Records supplied Start Marker

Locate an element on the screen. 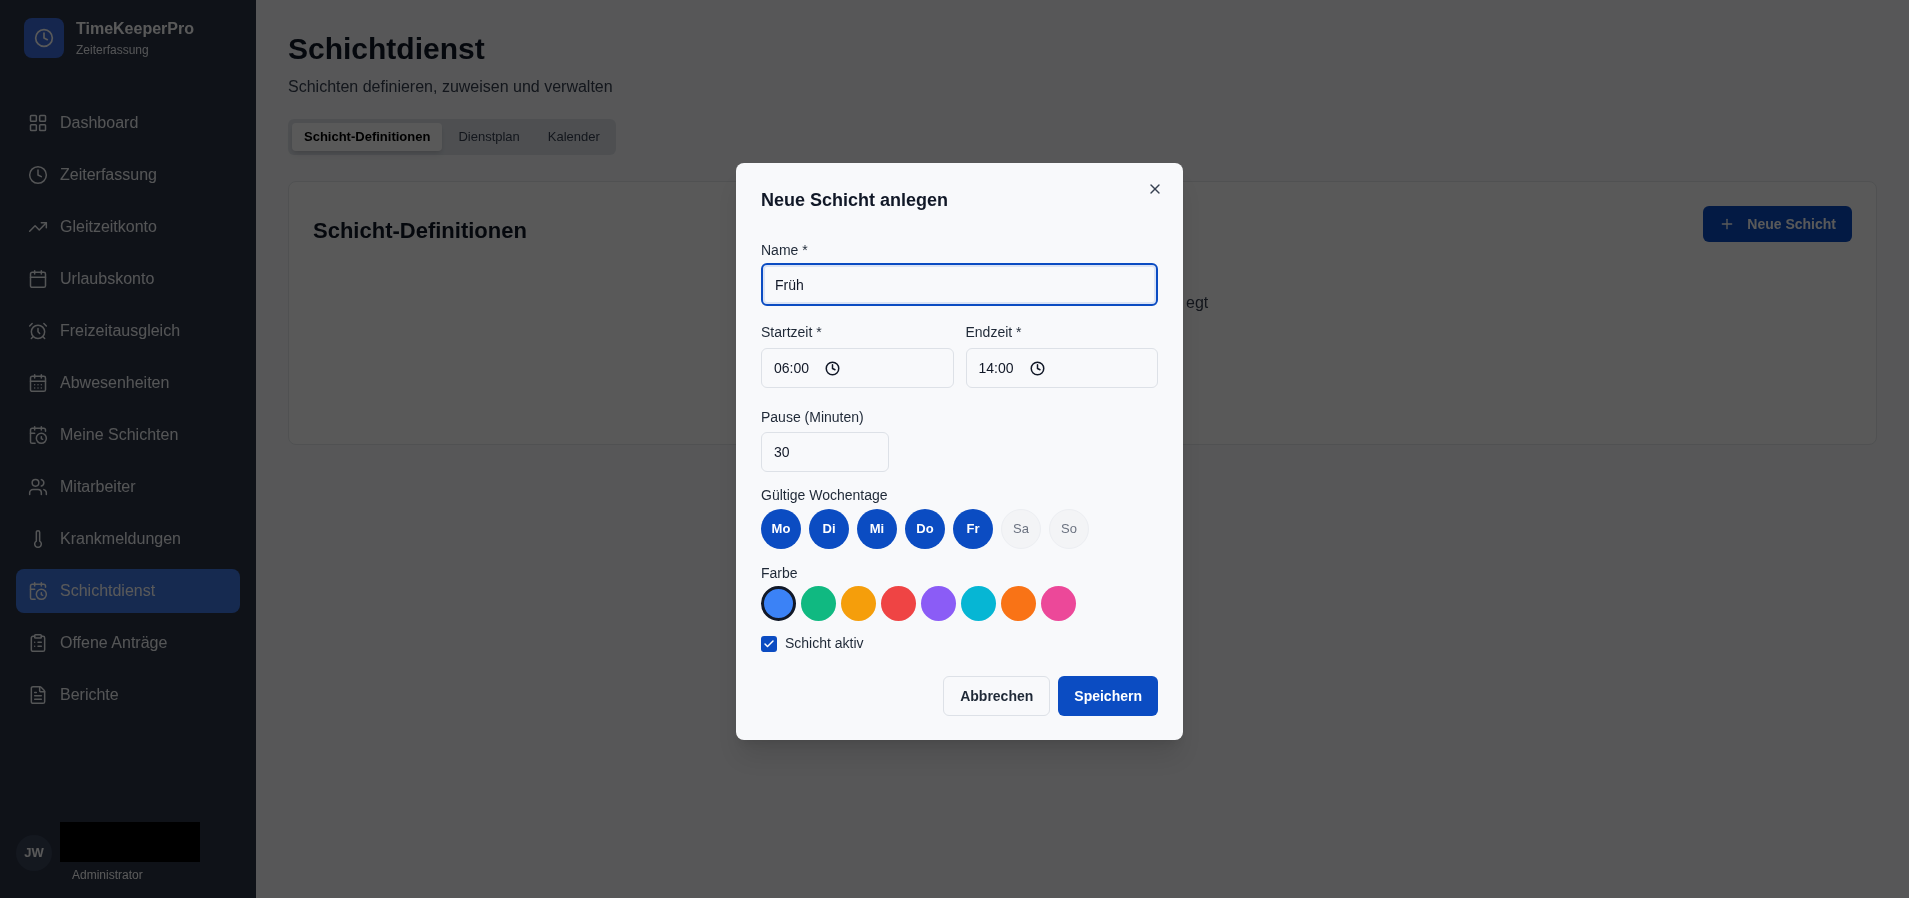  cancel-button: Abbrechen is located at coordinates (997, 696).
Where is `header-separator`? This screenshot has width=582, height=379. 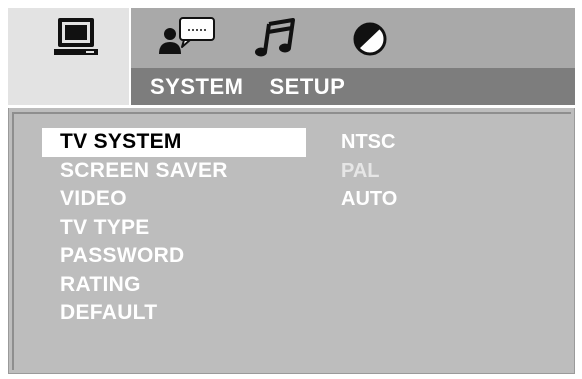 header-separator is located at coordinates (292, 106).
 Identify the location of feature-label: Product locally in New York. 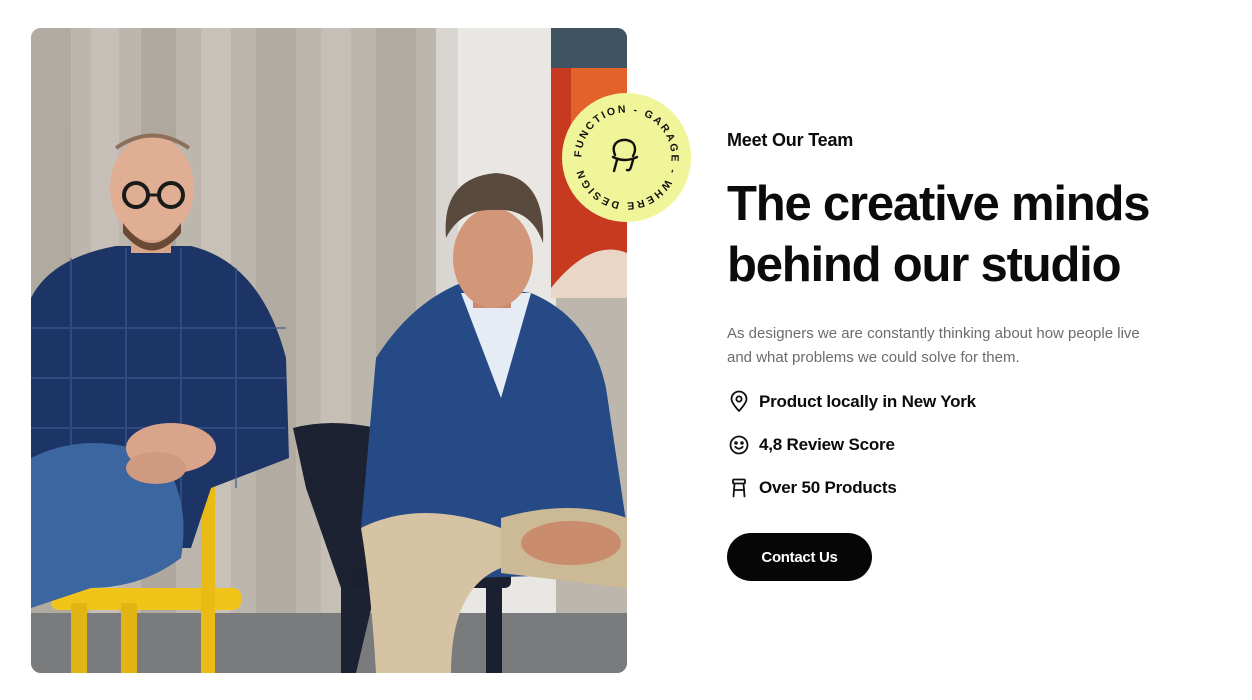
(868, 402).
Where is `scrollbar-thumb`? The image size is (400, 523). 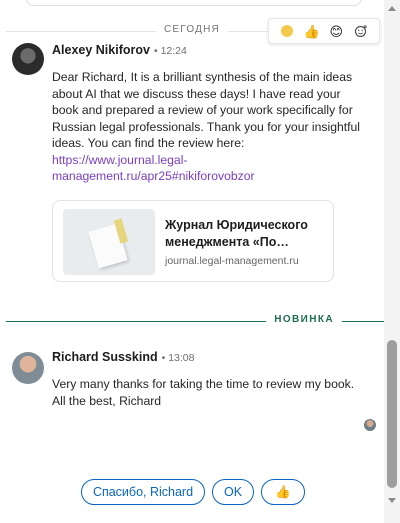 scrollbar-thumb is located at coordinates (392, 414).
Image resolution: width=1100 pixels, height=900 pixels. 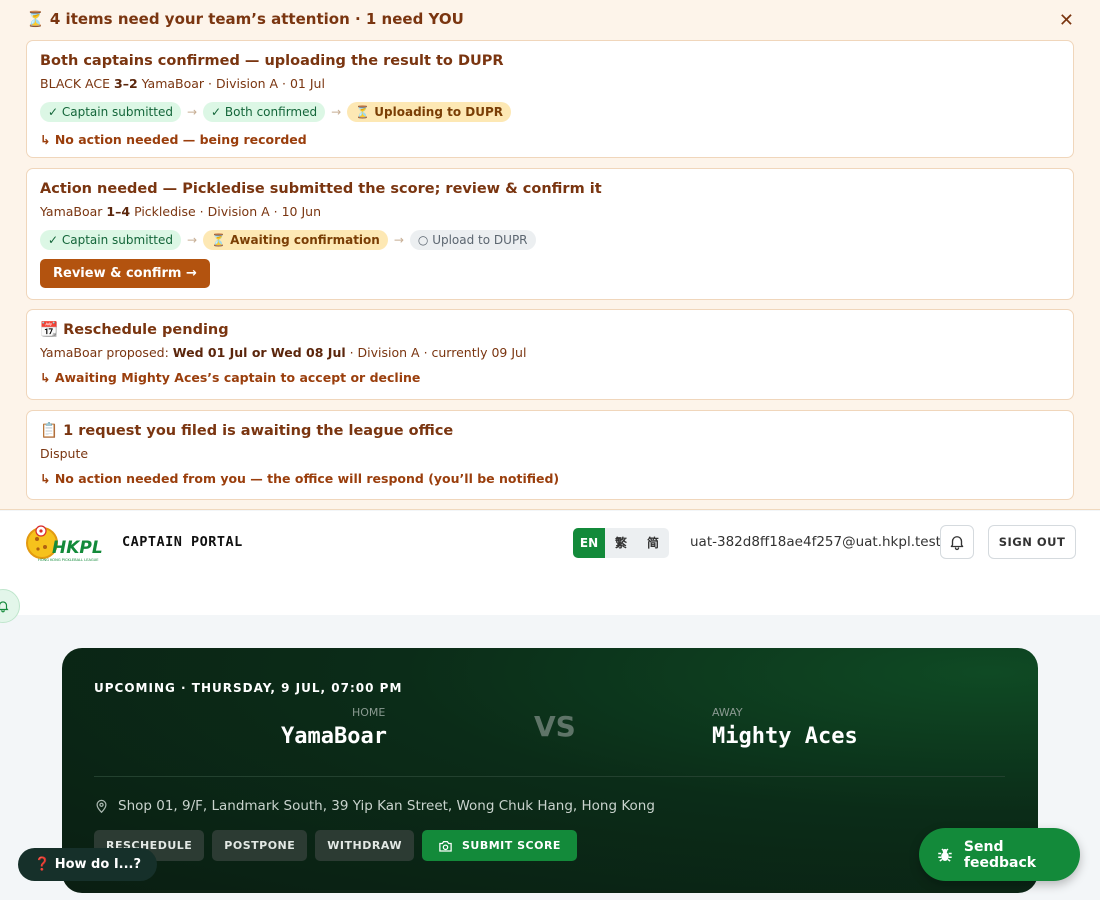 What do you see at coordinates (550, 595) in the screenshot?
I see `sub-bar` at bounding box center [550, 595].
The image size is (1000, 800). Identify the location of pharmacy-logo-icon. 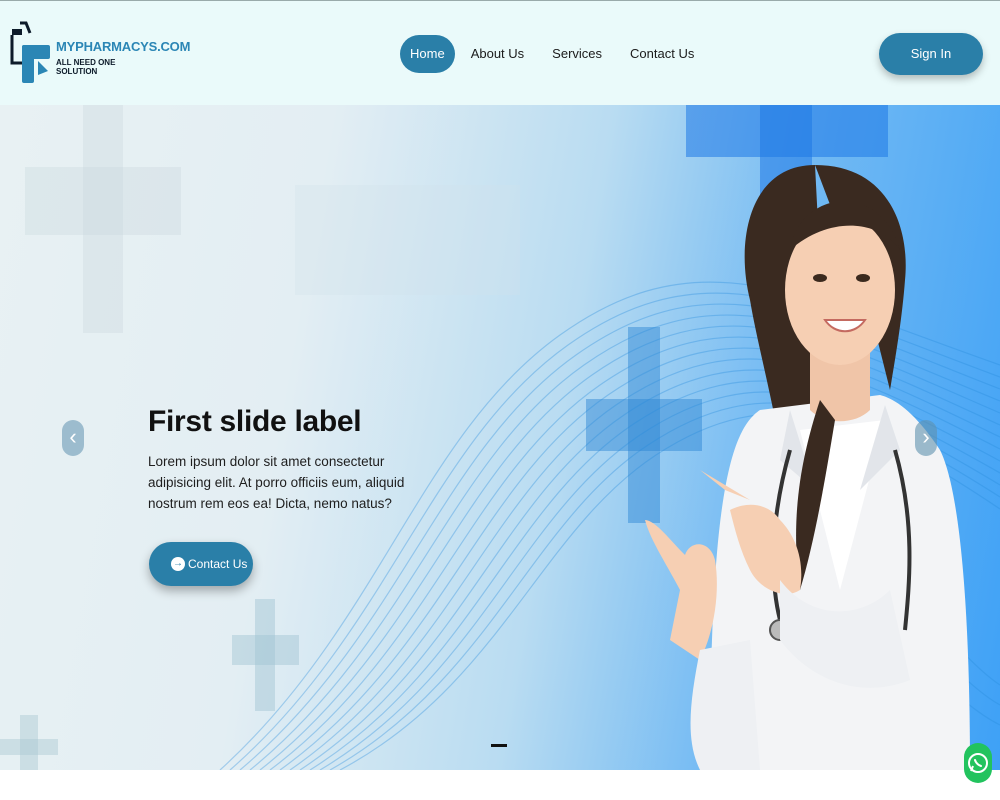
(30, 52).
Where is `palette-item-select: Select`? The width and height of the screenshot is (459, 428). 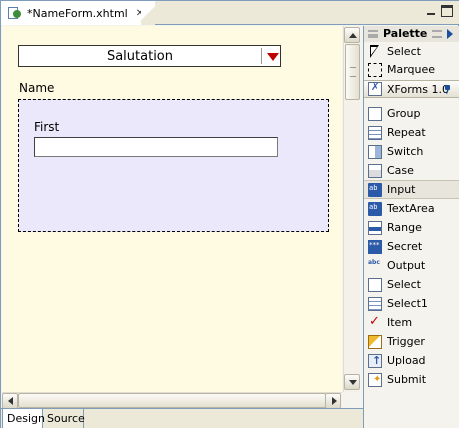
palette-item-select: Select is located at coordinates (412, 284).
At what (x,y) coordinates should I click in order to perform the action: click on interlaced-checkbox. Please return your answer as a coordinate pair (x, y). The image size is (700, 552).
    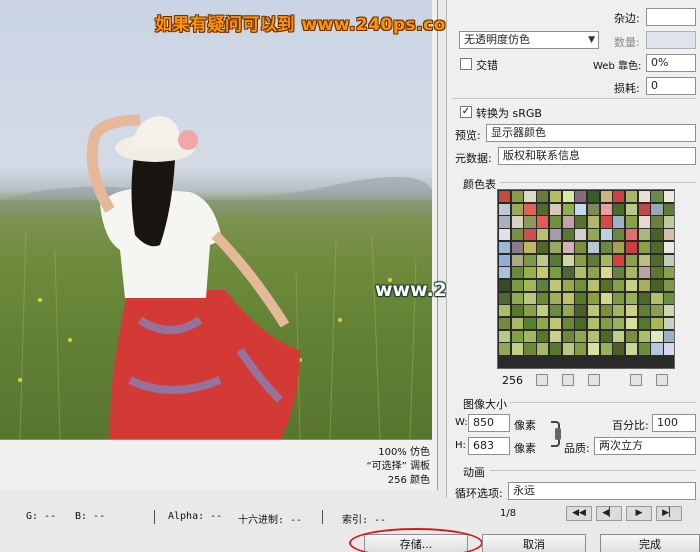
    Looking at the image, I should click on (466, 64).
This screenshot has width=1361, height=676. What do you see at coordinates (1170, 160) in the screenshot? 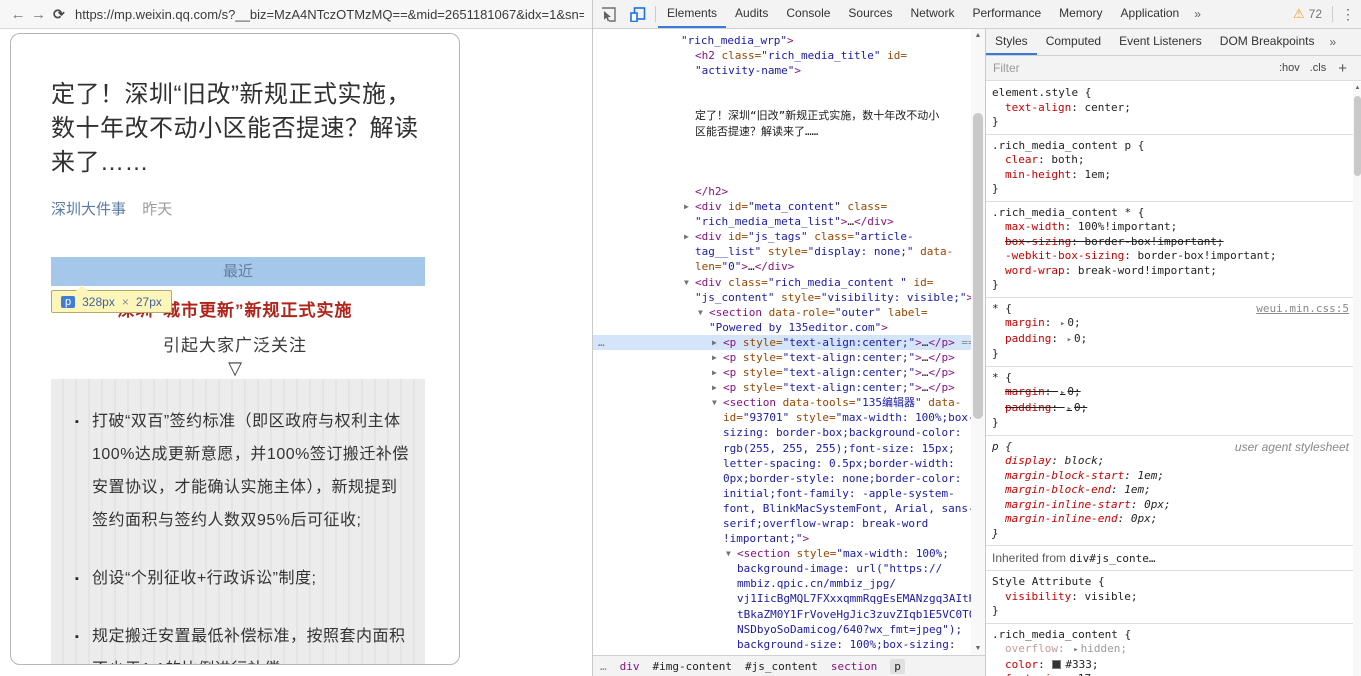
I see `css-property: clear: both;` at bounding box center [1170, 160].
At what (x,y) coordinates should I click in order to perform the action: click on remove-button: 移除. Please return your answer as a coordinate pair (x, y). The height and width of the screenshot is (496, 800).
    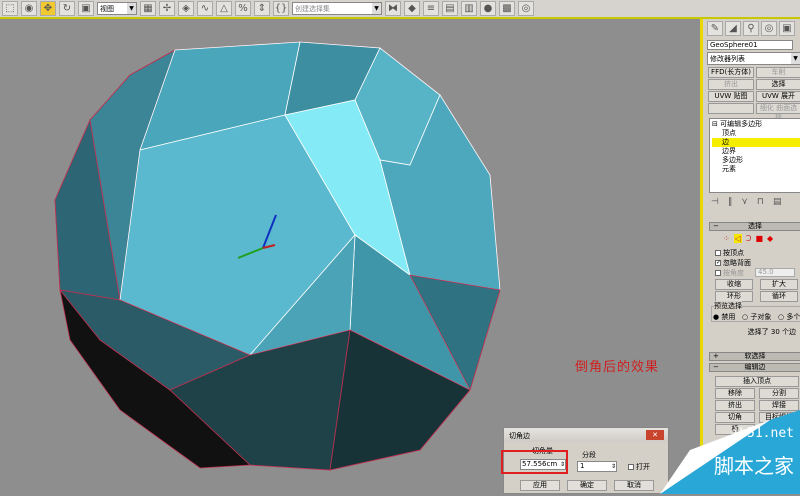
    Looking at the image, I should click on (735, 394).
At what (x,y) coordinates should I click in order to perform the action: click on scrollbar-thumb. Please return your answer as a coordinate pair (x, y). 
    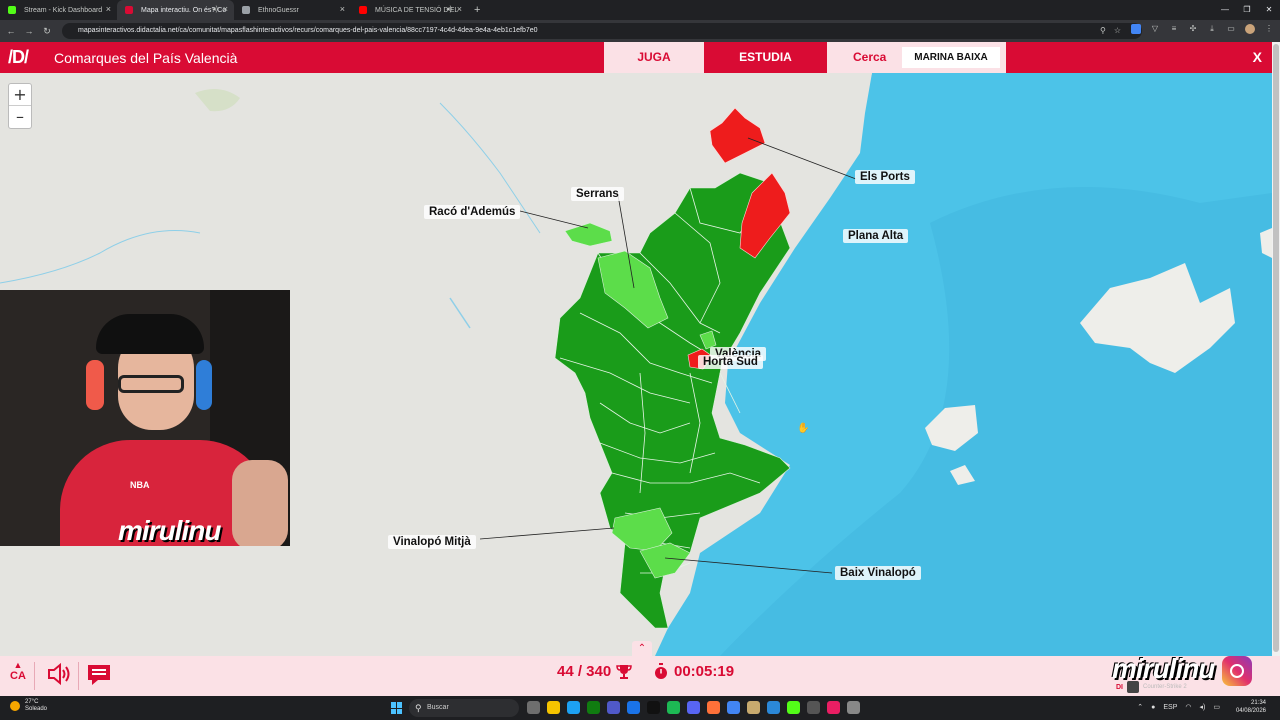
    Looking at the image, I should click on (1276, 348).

Records supplied End Marker

*Your assignment*
Rewrite the items from the line containing "This screenshot has width=1361, height=676." through the line containing "center [1170, 160]." as a JSON list of strings, one string per line and no blank lines. Leave the pictures out of your answer.

*Task result*
[
  "This screenshot has width=1361, height=676. What do you see at coordinates (1170, 160) in the screenshot? ",
  "I see `css-property: clear: both;` at bounding box center [1170, 160]."
]